» Directive: Add 133 to every coordinate in the answers, then write out again the stretch from the line containing "You are a computer-use agent." through the line containing "(x=15, y=295)", requests included and pictures left out.

# Records shown start

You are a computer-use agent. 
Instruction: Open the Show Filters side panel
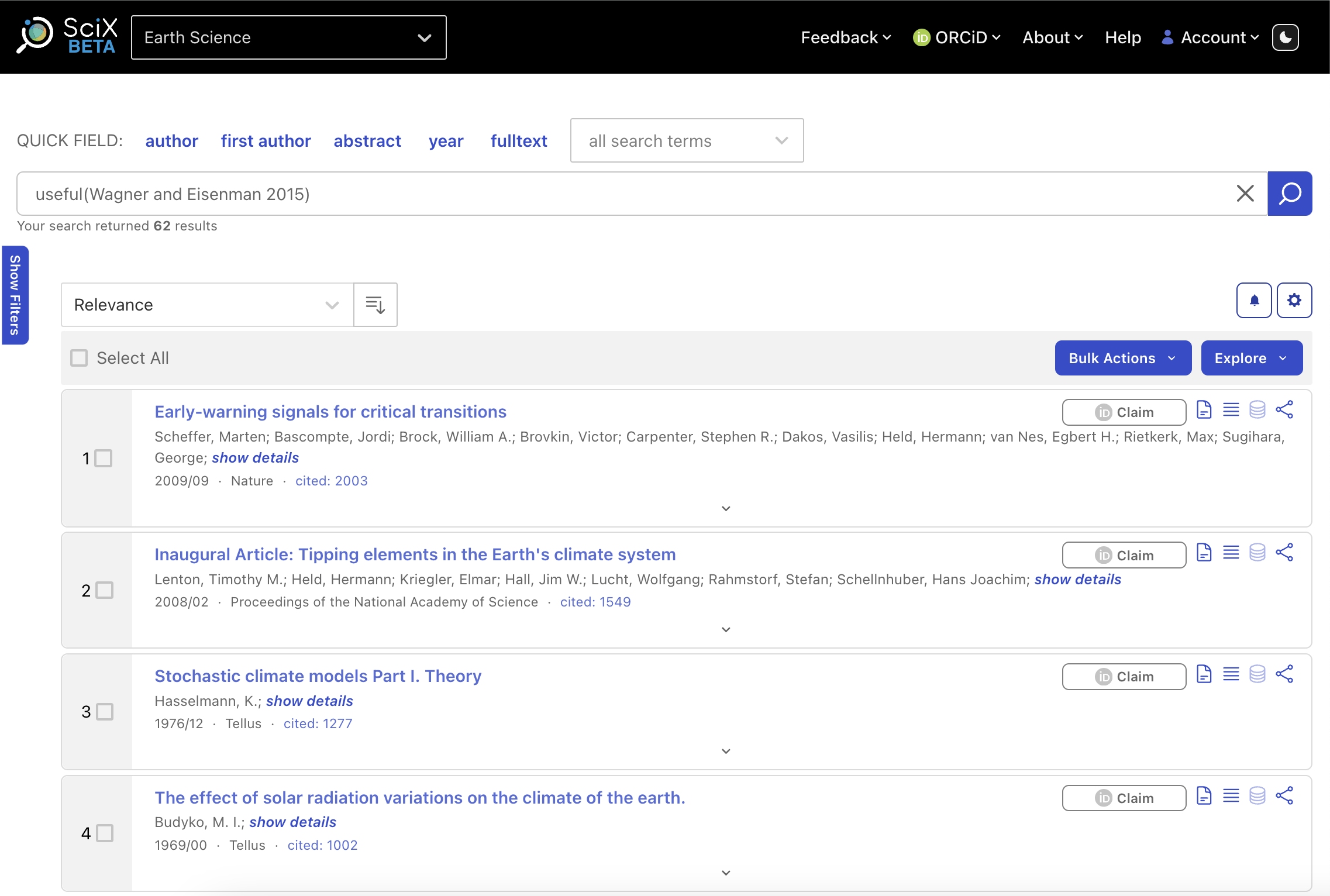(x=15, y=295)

# Records shown end
# Records shown start

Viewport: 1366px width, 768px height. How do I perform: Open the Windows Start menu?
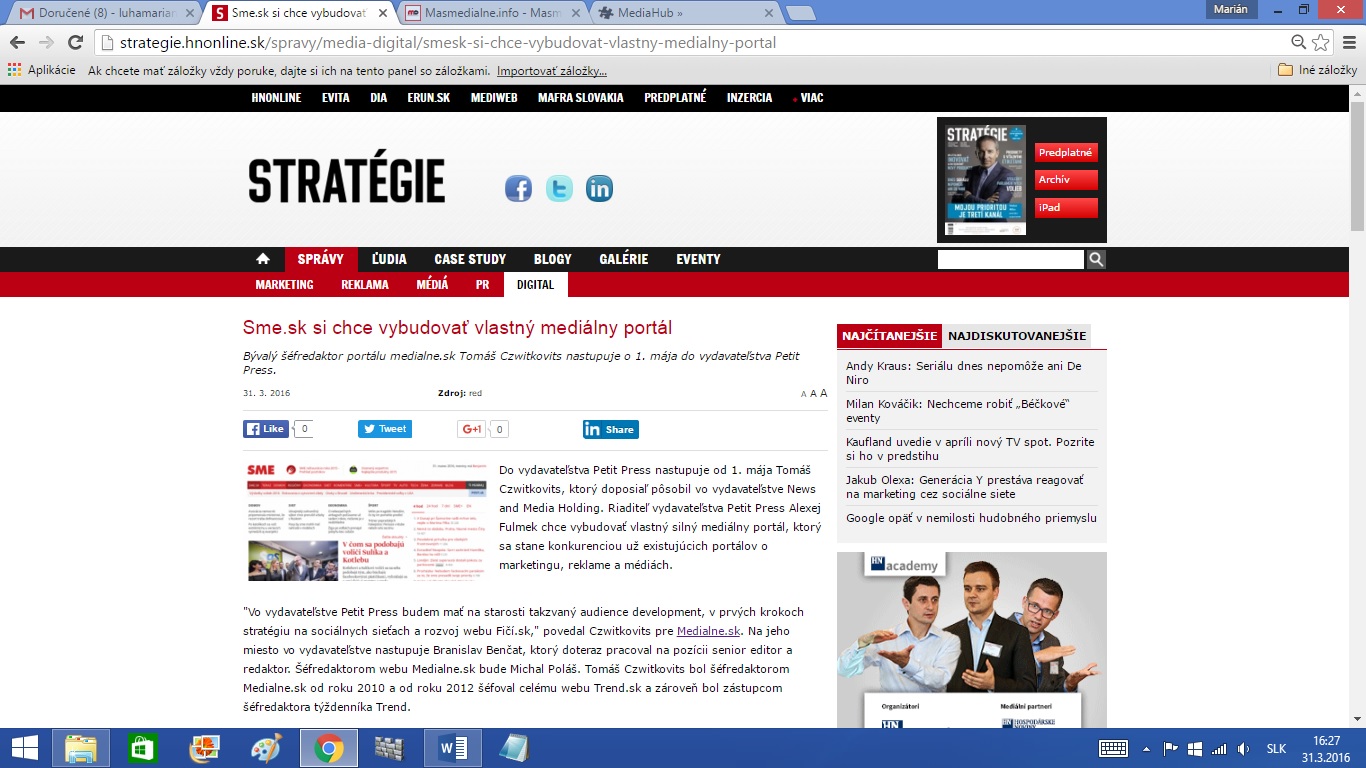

# Records shown end
# Records shown start

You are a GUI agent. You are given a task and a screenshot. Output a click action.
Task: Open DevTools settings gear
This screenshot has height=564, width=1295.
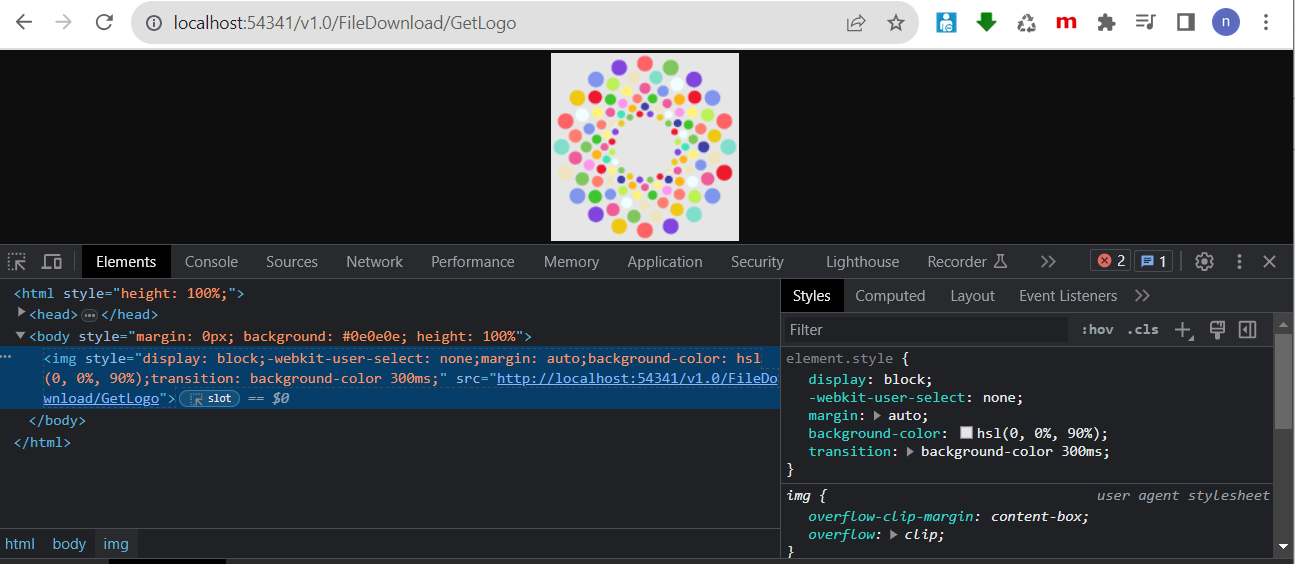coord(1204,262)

# Records shown end

» Full solution:
You are a computer-use agent. 
Instruction: Open the Show Filters side panel
(x=148, y=428)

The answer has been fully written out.